Adrian professor wouldn't trade ‘Jeopardy!' experience for anything

"If it were a nation, a state with a two-word name in this country would be the world's sixth most-populous at 200 million."

This is the final Jeopardy! clue that ended Stephanie Jass' seven-game reign in October. She answered "Outer Mongolia." The correct response: India.

"I was trying to figure out the two-word state, and drawing a complete blank, mostly because I was thinking of China — forgetting that they have provinces, not states," she said. "I wrote down ‘Outer Mongolia' because I thought it was funny and I like to write down something, even if it's a total guess.

"A lot of people have said to me that it really is a confusing question and I agree, but the woman next to me got it right so it can't be that confusing. I just read it wrong and that can happen all the time in that game."

Months after her ouster from the popular game show it's neither the clue — awkward wording aside — that sticks with the 42-year-old Milan, Mich., resident, nor that her lucrative run came to a sudden end.

It's that Jass could have won that match and remained reigning champ, even with her incorrect response.

"[The winner] waged so little that had I bet zero I would have retained my title. That's the only part that bothers me," Jass said. "I could have bet zero and won."
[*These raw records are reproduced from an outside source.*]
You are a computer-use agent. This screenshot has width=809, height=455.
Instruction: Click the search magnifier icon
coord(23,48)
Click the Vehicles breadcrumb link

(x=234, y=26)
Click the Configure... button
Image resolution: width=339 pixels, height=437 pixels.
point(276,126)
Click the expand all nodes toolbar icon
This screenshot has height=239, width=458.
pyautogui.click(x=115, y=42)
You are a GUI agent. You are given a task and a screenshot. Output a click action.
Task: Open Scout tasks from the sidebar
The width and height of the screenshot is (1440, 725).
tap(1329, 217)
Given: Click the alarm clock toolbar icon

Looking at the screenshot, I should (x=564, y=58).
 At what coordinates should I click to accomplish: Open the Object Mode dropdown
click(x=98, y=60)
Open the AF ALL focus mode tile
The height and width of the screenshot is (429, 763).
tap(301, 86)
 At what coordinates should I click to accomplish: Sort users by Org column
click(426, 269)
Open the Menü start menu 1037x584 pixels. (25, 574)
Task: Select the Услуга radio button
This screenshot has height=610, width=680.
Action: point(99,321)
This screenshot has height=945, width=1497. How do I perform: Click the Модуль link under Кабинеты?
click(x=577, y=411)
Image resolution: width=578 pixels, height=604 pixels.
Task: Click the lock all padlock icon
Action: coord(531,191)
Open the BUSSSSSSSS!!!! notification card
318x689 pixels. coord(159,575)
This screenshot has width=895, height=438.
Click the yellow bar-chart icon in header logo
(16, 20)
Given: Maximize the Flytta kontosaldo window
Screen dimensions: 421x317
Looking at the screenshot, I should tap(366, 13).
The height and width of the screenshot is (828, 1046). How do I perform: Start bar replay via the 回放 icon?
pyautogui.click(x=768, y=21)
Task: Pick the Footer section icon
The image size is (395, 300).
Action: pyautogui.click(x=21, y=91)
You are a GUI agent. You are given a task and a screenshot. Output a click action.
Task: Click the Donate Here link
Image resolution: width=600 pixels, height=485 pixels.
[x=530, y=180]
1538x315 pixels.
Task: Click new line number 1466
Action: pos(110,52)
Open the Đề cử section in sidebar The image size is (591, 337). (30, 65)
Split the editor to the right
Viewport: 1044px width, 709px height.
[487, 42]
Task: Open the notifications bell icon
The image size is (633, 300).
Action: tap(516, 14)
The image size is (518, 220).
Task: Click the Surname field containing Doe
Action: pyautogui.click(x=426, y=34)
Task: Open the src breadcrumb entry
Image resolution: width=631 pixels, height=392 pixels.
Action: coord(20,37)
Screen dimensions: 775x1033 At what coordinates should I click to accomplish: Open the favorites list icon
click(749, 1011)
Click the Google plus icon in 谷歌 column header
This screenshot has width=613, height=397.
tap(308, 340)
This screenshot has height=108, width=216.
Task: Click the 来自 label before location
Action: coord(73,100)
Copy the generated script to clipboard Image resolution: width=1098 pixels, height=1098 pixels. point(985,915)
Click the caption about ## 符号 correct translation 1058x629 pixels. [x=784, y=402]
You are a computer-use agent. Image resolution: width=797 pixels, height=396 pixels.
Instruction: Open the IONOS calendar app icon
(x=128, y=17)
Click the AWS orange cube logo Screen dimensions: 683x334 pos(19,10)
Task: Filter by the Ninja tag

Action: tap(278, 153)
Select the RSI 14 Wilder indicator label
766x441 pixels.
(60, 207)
As it is, the associate history professor at Adrian College walked away with $147,570 in winnings, making her among the top overall performers in Jeopardy!'s long-running history.

"For a day and a half of work, my hourly rate is pretty astronomical right now," Jass joked.

She has the opportunity to earn even more by competing on Jeopardy!'s Tournament of Champions, in which 15 winning contestants from the previous 18 months go head to head.

The 10 total episodes in the tournament were taped mid-January, and naturally Jass cannot disclose how she fared. She did reveal that she appears in the first episode of the tournament, which is scheduled to air at 7:30 p.m. Wednesday on WTOL-TV, Channel 11. To celebrate her Jeopardy! accomplishments as well as her return to the show, Jass was invited to speak at 7 p.m. Tuesday at the Tecumseh District Library, 215 N. Ottawa St., in Tecumseh, Mich. Later, in the library's own Jeopardy!-style tournament, Jass will compete against Tecumseh City Manager Kevin Welch and Tecumseh District Library Director S. Gayle Hazelbaker, and then Tecumseh Mayor Dick Johnson and Tecumseh Area Historical Society President Eric Burdick.

"I'll be talking about my experiences and answering questions," she said, "and playing Jeopardy! against some local luminaries. I guess I better be honing my skills on the practice buzzer at home."

It's as much her skill with the buzzer as her decades of accumulated trivia knowledge that made Jass such a formidable Jeopardy! opponent. "I've seen plenty of people who knew more than I did but just couldn't get the buzzer right," she said. "It's a very human process."

Being a lifelong book junkie didn't hurt, either.

"I read the encyclopedia just for fun because I'm that big of a nerd," Jass said. "I'm under no illusions."

Still, there is a significant difference in being a trivia nerd and a Jeopardy!-winning trivia nerd, as Jass discovered with her return to the show. Big success meant big expectations.

"I now have a fanbase of people rooting for me ... whereas before nobody felt it except me," she said. "I'm a competitive person anyway. Winning is important to me; you don't want to like an idiot" on TV.

To those fans Jass would ask to temper expectations about her performance on Jeopardy!'s Tournament of Champions. "It's just a different game," she said, in terms of the ability level of contestants and in the difficulty level of questions.

Even how the former winners were treated by the show's producers was different than what they experienced when first competing on Jeopardy!.

"It's a much more celebratory attitude and they made everybody feel, no matter what happens, you're all champions," she said. "No matter how I did, it was such a great experience, I wouldn't trade it for anything."